Patient Information Sheet:
This information sheet is designed to give you a better understanding of shoulder subacromial impingement and the role of Physiotherapy treatment in managing this problem.
Symptoms: Shoulder pain and weakness due to subacromial impingement often comes on from repetitive overhead activities as an overuse problem or could possibly occur from a sudden jerking type movement or trauma.
Common symptoms are of lateral shoulder and referred upper arm pain with any of the following activities:
- Reaching overhead (ie hanging washing, swimming, throwing, reaching high)
- Washing your hair or reaching across to opposite shoulder
- Dressing (ie putting on a shirt, bra or belt)
- Night pain (especially in side lie positions)

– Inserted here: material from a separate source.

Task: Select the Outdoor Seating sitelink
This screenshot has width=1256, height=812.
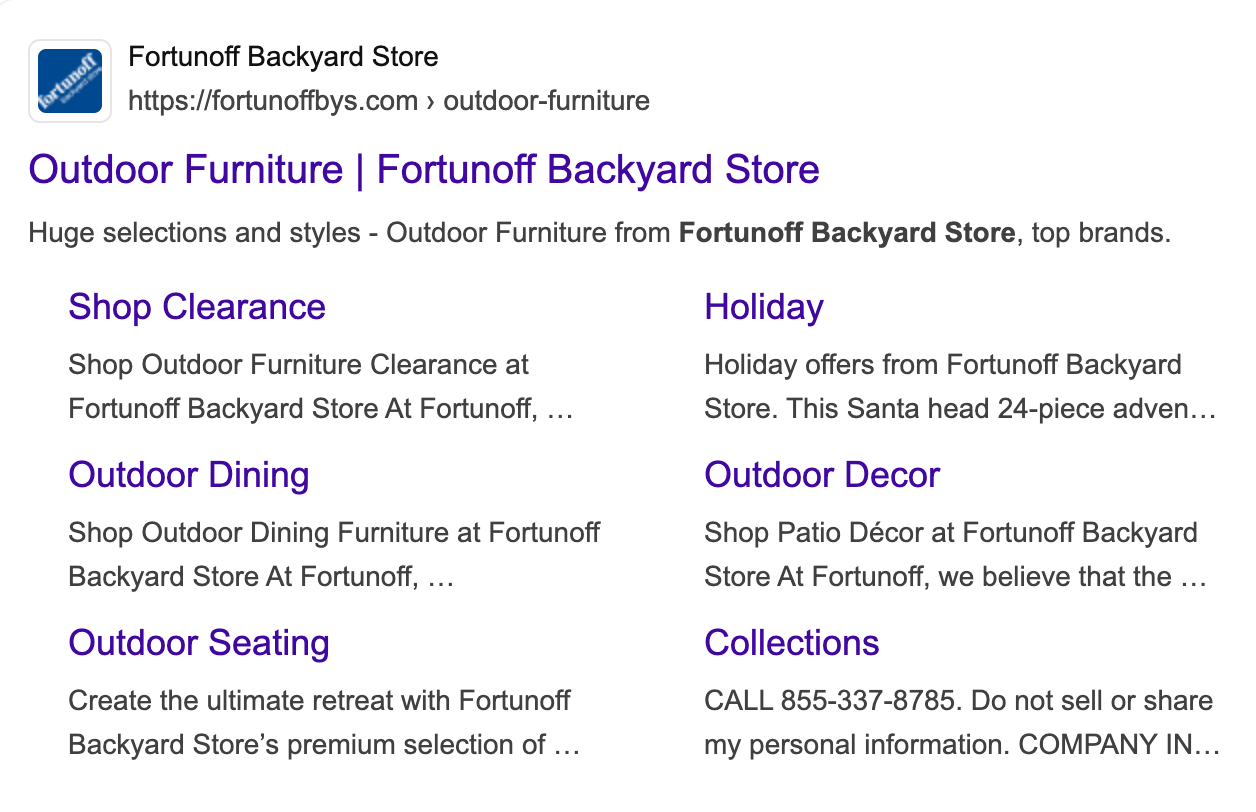Action: (x=199, y=643)
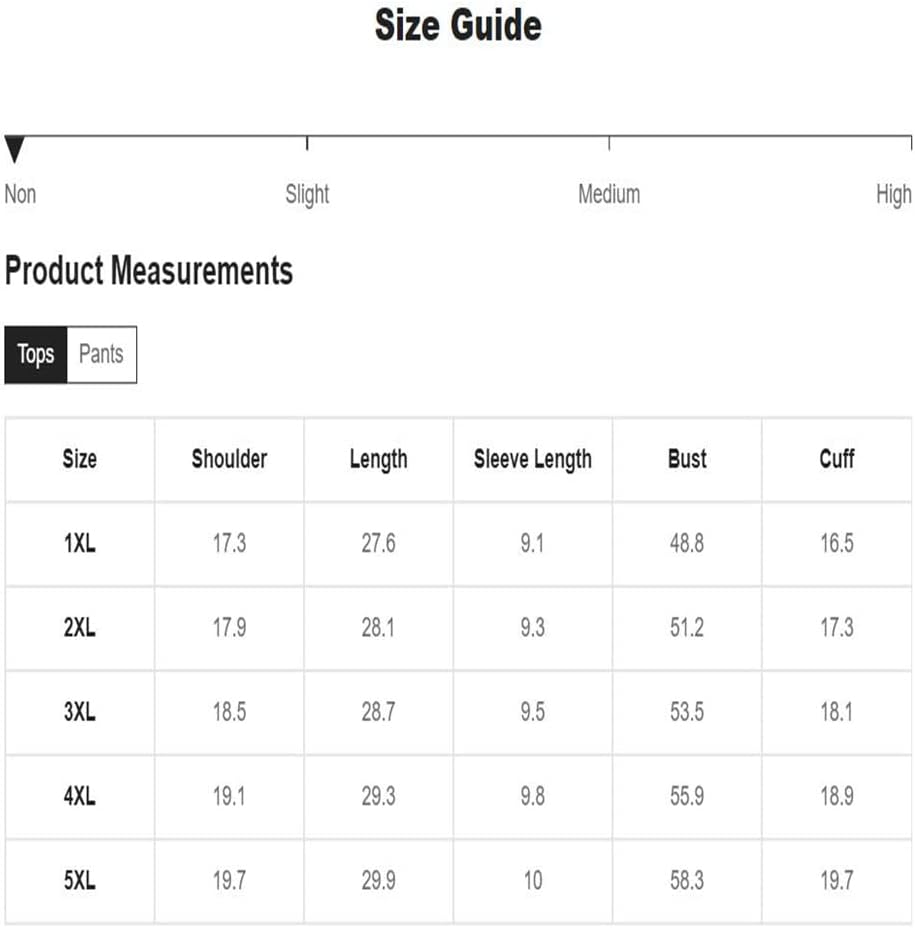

Anatomy: The shoulder joint (glenohumeral joint) may be likened to a golf ball resting on a tee (see diagram below), and is inherently quite an unstable joint. It relies greatly on the rotator cuff muscles (supraspinatus, infraspinatus, teres minor and subscapularis) and their tendon attachments to the capsule to provide support and control of shoulder movement. The area beneath the acromion of the shoulder blade contains the sub-acromial bursa, which helps protect and cushion the tendons as they passes through this space. This space is critical to tendon function as it is small and therefore leaves “little room for error” with functional shoulder movements.
Biomechanics: The rotator cuff and in particular supraspinatus acts to maintain stability of the glenohumeral joint and prevent unwanted or excessive translational movement (see diagram below). If the rotator cuff is inhibited by pain or a tear it may result in problematic increased upward movement of the ball in the socket. This movement may also occur in a shoulder with a tight posterior capsule, weak scapula movement control or with shoulders that are hypermobile with excessive movement translation.
Humeral head superior (upward) translation in the socket:
Primary Impingement: results from mechanical encroachment into the subacromial space usually by an acromial spur or hooked acromion. These patients are usually older and may also present with some degree of rotator cuff tendon tears.
Secondary Impingement: shoulder pain here often comes on from overuse and may also have a component of rotator cuff tendonitis, due to poor shoulder movement control and subtle/minor instability of the ball in socket.
Goals of Physiotherapy Treatment: The goal of Physiotherapy treatment is to reduce or eliminate inflammation of the bursa and surrounding soft tissues to effectively reduce shoulder pain and improve function.
- This may firstly involve providing advice regarding appropriate shoulder function and activity levels. This sometimes means you may need to reduce the amount of shoulder activity in elevated or overhead positions, as well as loaded or strenuous shoulder movements.
- Improve shoulder range of motion through the use of passive manual therapy techniques and instruction in specific assisted-active rehabilitation exercises.
- Reduce posterior capsule tightness with stretches to enable improved centring of the shoulder joint.
- Optimise rotator cuff control, endurance or strength by instruction in specific rotator cuff control exercises using resistive theratube / theraband and light- weights.
- Enhance scapula stability by re-education of optimal scapula muscle control through exercises and proprioceptive awareness movements.
- Correction of any neck or mid back problems which may occur from a painful/weak shoulder utilising “hands on” manual therapy techniques and postural awareness exercises.
Physiotherapy and specific exercises are often very effective at allowing your shoulder pain and condition to get better.
However, if you are one that does not improve sufficiently, then consideration could be given to having a cortisone injection to directly attempt to reduce local bursal inflammation. If you do already have a rotator cuff tear, then cortisone injections should possibly not be given as they could make your tear worse.
If injections do not help and all else fails, then you would need to consider an arthroscopic subacromial decompression (ie: surgery).
With the right attention and sometimes a little time and persistence your shoulder will improve.